India May Soon Replace Weather Balloons Sensors With Drones to Collect Atmospheric Data
India may soon deploy drones to gather atmospheric data, a task currently done through weather balloons released from at least 55 locations across the country twice every day. The weather balloons and radiosondes have a disadvantage as they unretrievable once they drift afar from weather stations that release them in the atmosphere.
India is set to deploy drones to gather atmospheric data that is currently collated by sending sensors through weather balloons released from at least 550 locations across the country twice every day. The sensors embedded in a radiosonde, which is a telemetry instrument carried by a weather balloon, record atmospheric pressure, temperature, wind direction and speed as the hydrogen-filled weather balloon soars up to 12km height and transmit data to the ground receiver through radio signals.
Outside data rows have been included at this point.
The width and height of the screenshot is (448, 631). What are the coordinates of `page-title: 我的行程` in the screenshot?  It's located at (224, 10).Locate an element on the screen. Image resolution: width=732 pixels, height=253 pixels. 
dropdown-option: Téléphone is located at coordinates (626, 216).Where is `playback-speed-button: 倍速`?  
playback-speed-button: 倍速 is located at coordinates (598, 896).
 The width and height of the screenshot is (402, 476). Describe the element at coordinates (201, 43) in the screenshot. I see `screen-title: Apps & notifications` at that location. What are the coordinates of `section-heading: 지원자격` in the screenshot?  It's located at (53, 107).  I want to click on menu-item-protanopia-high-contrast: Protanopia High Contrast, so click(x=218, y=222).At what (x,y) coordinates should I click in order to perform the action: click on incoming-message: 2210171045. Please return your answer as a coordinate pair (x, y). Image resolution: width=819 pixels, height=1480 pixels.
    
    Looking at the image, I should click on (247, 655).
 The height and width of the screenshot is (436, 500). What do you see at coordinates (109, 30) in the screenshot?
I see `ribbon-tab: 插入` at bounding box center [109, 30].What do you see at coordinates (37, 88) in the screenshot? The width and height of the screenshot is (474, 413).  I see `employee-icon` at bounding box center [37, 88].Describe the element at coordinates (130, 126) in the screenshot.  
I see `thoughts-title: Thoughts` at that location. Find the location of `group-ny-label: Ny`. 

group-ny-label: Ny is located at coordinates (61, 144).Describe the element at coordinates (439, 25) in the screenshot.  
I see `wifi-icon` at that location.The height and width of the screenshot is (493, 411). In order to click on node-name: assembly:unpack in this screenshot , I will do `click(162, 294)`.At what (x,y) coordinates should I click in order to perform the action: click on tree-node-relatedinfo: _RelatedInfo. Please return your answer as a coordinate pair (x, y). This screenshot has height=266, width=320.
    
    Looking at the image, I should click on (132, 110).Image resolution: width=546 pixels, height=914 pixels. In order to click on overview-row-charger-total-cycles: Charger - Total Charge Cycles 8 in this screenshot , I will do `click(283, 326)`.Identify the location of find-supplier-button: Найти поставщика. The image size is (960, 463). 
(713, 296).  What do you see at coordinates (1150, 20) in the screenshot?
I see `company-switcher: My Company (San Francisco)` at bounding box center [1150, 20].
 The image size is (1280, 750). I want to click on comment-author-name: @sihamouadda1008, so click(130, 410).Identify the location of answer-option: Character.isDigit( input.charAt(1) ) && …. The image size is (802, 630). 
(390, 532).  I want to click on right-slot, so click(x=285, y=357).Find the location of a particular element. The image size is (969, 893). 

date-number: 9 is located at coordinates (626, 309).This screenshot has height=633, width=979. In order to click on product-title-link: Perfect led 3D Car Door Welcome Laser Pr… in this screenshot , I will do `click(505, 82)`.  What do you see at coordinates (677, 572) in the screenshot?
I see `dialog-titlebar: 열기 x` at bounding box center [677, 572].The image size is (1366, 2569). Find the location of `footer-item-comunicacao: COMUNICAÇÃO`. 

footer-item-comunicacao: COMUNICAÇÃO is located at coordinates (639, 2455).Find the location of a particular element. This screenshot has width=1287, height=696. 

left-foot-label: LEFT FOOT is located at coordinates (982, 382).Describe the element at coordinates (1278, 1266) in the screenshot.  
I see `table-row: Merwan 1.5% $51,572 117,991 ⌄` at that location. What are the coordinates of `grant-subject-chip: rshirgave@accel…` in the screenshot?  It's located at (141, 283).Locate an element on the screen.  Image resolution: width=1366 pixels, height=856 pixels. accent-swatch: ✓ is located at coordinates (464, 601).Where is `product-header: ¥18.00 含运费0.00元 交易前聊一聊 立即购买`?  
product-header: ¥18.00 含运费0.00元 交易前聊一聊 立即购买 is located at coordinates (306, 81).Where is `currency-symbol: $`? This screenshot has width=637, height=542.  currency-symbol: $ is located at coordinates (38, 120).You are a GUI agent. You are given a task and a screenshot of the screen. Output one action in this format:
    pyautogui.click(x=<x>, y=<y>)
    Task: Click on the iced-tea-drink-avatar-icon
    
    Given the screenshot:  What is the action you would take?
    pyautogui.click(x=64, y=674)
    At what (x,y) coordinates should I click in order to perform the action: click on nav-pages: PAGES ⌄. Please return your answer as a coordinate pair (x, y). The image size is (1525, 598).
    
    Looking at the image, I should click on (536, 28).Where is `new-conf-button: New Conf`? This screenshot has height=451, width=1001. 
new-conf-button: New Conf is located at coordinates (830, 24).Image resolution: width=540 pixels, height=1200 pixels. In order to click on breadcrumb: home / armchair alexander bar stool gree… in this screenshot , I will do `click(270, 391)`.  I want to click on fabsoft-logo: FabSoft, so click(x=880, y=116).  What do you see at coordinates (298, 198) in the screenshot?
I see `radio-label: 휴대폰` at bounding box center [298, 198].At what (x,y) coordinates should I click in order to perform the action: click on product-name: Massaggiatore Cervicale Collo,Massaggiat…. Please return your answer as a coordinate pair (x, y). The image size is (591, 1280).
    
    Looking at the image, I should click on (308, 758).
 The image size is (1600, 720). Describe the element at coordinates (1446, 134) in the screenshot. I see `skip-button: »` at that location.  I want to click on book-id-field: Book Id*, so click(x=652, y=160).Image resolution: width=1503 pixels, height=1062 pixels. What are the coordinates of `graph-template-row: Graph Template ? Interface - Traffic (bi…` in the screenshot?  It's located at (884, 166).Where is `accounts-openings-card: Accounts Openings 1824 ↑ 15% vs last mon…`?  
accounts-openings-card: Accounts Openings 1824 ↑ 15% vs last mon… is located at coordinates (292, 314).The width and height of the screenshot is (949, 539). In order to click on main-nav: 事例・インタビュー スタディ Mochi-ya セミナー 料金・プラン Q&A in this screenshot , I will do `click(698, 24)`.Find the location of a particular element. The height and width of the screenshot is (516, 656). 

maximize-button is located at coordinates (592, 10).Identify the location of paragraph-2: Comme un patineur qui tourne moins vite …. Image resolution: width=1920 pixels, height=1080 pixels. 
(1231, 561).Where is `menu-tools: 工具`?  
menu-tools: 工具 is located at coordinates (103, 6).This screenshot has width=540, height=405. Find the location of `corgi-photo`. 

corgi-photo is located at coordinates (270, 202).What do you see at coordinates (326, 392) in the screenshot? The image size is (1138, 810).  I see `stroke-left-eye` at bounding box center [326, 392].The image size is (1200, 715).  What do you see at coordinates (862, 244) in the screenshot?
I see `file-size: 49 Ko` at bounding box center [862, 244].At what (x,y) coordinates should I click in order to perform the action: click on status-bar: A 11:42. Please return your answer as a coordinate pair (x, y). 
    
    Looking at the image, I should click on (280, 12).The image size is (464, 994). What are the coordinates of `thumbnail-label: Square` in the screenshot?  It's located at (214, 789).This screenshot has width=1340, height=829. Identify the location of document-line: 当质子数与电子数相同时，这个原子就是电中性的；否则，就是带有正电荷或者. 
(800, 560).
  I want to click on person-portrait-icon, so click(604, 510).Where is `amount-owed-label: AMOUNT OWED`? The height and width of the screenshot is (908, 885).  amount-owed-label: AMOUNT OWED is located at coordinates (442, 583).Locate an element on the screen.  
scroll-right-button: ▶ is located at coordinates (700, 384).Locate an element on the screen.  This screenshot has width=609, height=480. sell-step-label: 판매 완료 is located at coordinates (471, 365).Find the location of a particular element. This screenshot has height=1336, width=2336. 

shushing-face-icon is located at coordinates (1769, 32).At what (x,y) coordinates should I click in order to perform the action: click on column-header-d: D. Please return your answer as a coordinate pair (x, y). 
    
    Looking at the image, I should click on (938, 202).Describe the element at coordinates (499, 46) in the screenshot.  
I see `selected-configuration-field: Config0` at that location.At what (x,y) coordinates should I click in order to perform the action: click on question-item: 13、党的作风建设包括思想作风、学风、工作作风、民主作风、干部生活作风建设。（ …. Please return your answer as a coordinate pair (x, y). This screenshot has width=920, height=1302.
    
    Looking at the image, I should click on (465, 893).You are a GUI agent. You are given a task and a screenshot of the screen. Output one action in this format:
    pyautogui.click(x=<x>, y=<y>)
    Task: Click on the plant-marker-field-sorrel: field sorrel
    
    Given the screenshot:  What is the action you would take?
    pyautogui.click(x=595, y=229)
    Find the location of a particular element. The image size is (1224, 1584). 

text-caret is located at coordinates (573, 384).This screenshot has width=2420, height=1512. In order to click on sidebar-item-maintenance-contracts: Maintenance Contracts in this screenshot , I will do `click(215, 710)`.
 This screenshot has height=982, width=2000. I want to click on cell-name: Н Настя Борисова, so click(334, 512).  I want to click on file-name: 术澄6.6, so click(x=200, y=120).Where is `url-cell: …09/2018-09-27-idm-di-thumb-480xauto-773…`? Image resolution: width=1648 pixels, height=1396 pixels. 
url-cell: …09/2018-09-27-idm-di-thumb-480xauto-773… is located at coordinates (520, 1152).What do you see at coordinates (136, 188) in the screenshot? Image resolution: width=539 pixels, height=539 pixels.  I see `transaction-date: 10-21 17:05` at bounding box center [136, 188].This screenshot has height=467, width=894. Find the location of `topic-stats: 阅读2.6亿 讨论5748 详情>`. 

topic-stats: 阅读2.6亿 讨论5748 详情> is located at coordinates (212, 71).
However, weather balloons and radiosondes are unretrievable as they drift afar from weather stations that release them in the atmosphere.
“We are now exploring the possibility of using drones to gather this atmospheric data which is crucial for weather forecasting,” M Ravichandran, Secretary, Ministry of Earth Sciences, told PTI.
Various studies have suggested that specialised drones equipped with sensors to gather weather data could be an efficient successor to the traditional weather balloons.
The India Meteorological Department (IMD) gathers weather data from 550 locations across the country through weather stations and uses radiosonde observations which are then fed into forecasting models to issue weather forecasts.
The drones have a key advantage over weather balloons as they can be controlled and guided to fly at low as well as high altitudes. The IMD plans to use drones to gather data from up to five km altitude and compare it with data gathered using the traditional weather balloons.
It has invited industry and academia to join the demonstration of the capability of drone technology for weather observations.
“It is expected that drones should be capable, economically feasible, easily deployable and recoverable and should be technically comparable or superior to currently deployed radiosondes for upper air observations up to the boundary layer of upper air atmosphere,” the weather office said.
While the flight of a weather balloon usually lasts for up to two hours, the IMD expects to gather data using drones during a 40-minute flight.
If successful, a key benefit would be reducing the wastage of radiosondes as the IMD loses more than 100 such instruments every day as weather balloons cannot be retrieved after their flight.